### Written request
Return the lines of the listing from the line containing "Screenshot is 342x1046." through the line containing "Superb WordPress theme by IdeaBox (171, 965)", including both of those lines, reproduced verbatim.

### Material for the task

--- START ---

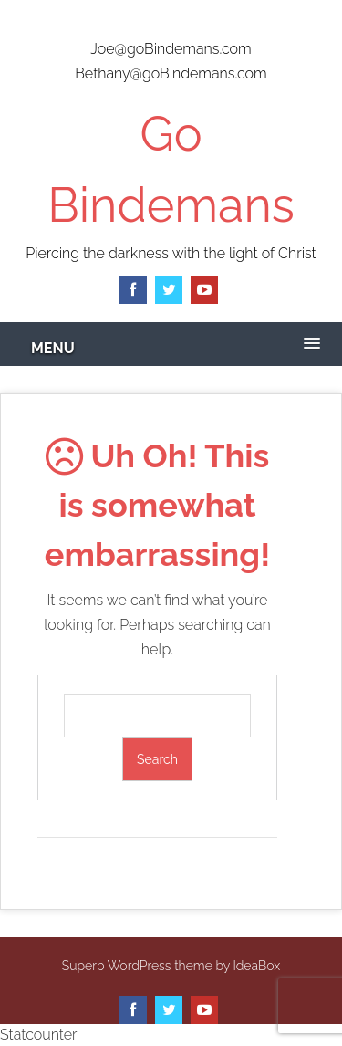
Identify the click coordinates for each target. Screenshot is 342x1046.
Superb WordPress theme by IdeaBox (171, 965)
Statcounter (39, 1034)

--- END ---
--- START ---

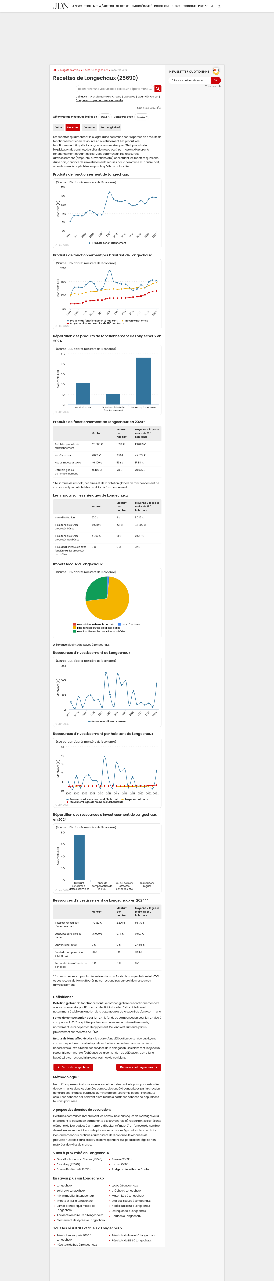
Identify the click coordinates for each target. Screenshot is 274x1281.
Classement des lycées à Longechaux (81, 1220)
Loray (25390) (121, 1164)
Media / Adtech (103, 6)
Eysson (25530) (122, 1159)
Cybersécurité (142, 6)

--- END ---
--- START ---

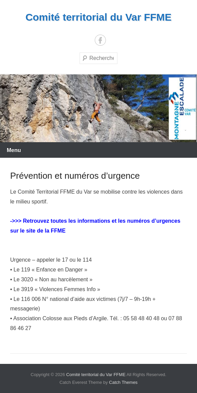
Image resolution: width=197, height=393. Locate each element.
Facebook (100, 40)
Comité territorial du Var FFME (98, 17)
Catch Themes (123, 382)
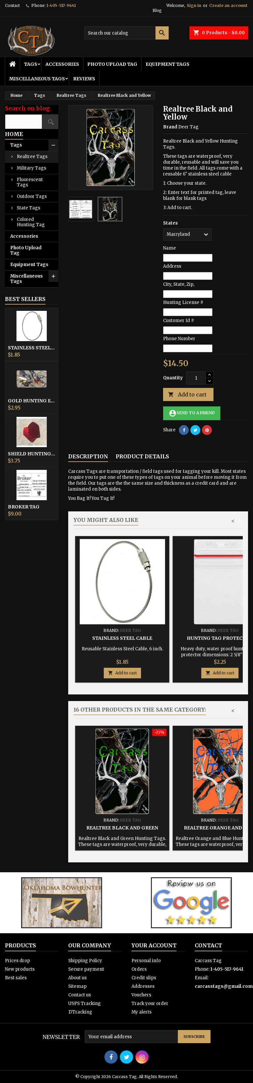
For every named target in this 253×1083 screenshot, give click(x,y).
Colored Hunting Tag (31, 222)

--- END ---

### Solution for this problem
Identify the click coordinates for each target. Screenshot is 342x1046.
Superb WordPress theme by IdeaBox (171, 965)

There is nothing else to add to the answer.